*EXERCISE SET:*
- 1) Using the passage about Martin Travers, decide whether each statement agrees with it: (a) Travers designed the coat of arms for the Royal Society of Medicine in 1927; (b) Francis Spear did glass-painting for Travers from 1924 to 1948; (c) Hayward judged Travers' earlier furnishings to have aged better than his later interiors. For each, answer yes or no and quote the deciding words.
- 2) Translate into French this sentence from the passage about Martin Travers: "Buildings designed by Travers include St Cuthman's Church, Brighton and, in collaboration with architect Thomas F W Grant, The Good Shepherd, Carshalton, Emmanuel Parish Church, Leyton, and Holy Redeemer, Streatham Vale."

Church furnishing designer and stained glass artist John Hayward considered Travers' later interiors, "freed from the demands of his more extreme Anglo-Catholic Congress patrons", to have aged better than the earlier furnishings. Hayward nonetheless believes that Travers' enduring legacy lies in his stained glass, which has "so much more vitality" than that of his former master, Comper. He contends that this is partly due to Travers being "essentially a two-dimensional artist": a quality evident in his carefully designed sanctuary arrangements, conceived as liturgical scenery for "the theatre of the proscenium arch".

Buildings designed by Travers include St Cuthman's Church, Brighton and, in collaboration with architect Thomas F W Grant, The Good Shepherd, Carshalton, Emmanuel Parish Church, Leyton, and Holy Redeemer, Streatham Vale.

In 1927 he designed the coat of arms for the Royal Society of Medicine.

Martin Travers' chief assistants were Joseph E Nuttgens (glass-painting, c 1920–1922), Francis Spear (glass-painting, 1922–24), John E Crawford (glass-painting, sculpting, carving and decorating furnishings, some designing, 1924–1948), and Lawrence Lee (glass-painting, 1946–1948).

==Selected works==
- n.d. - illustrator of a number of religious tracts written by Maurice Child and published by the Society of SS. Peter and Paul.
- n.d. - All Saints, Hove, window.
- n.d. - All Saints, Poplar, altar and tabernacle.
- n.d. - All Souls, South Ascot, chapel.
- n.d. - Holy Trinity Church, Reading, altar.
- n.d. - St Mary, Ashbury, chapel of St Hubert.

*DATA SHOWN:*
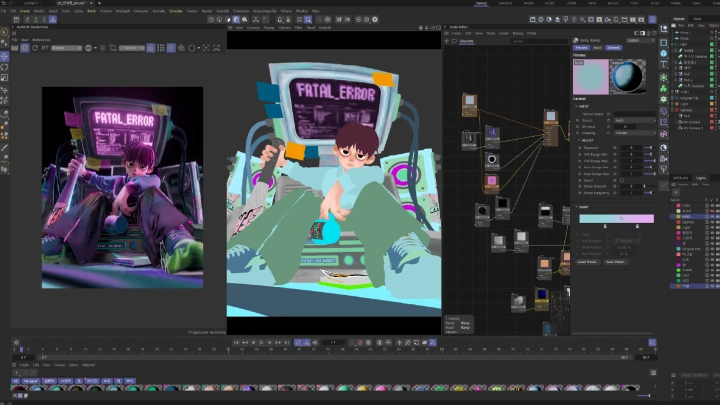
Task: Click the add node plus icon
Action: (449, 41)
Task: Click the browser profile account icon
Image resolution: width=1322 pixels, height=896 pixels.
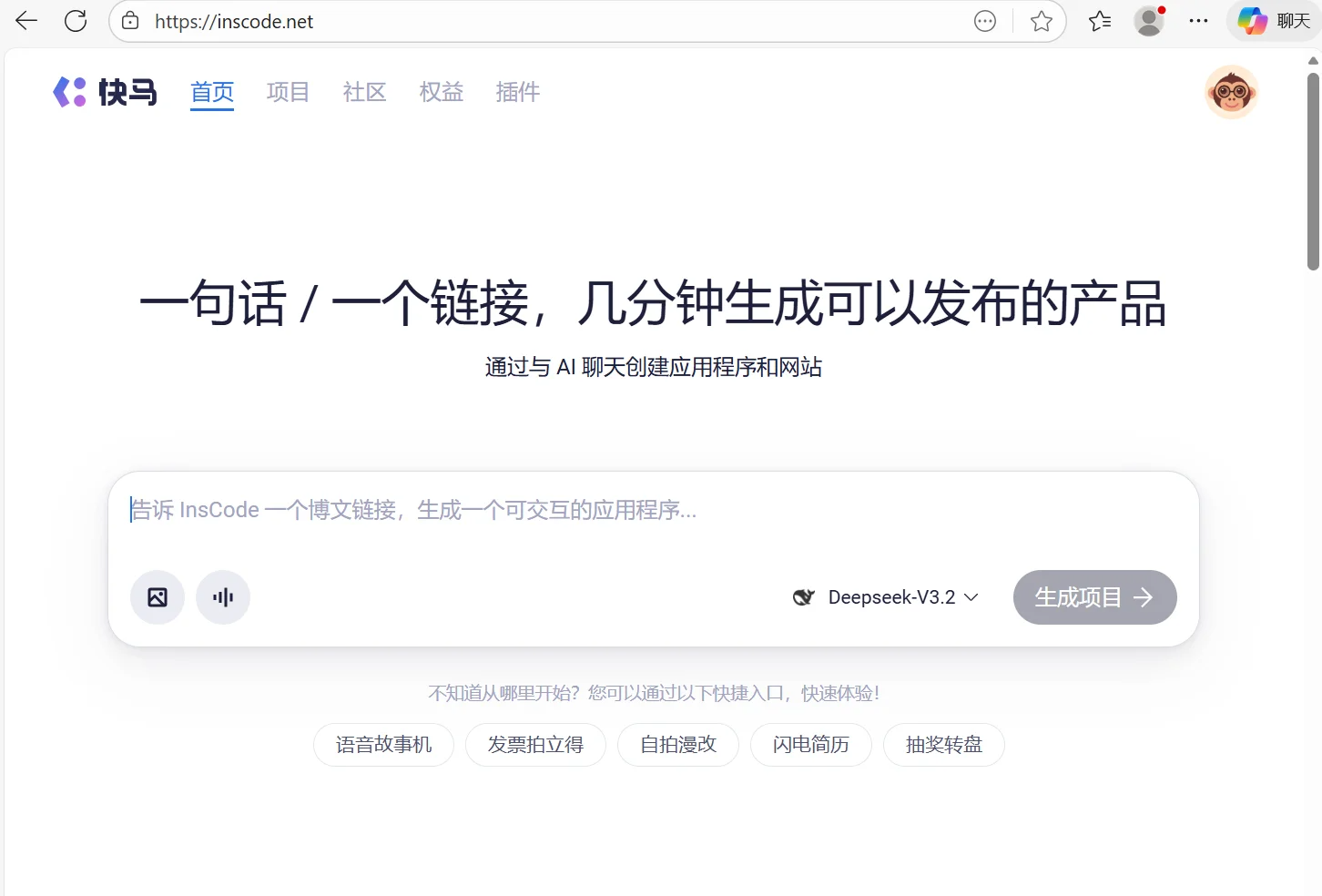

*ANSWERS TO THIS EXERCISE:*
- 1)
(a) Yes: "In 1927 he designed the coat of arms for the Royal Society of Medicine."
(b) No: "Francis Spear (glass-painting, 1922–24)"
(c) No: "to have aged better than the earlier furnishings"

- 2) Parmi les bâtiments conçus par Travers figurent St Cuthman's Church, à Brighton, et, en collaboration avec l'architecte Thomas F W Grant, The Good Shepherd, à Carshalton, Emmanuel Parish Church, à Leyton, et Holy Redeemer, à Streatham Vale.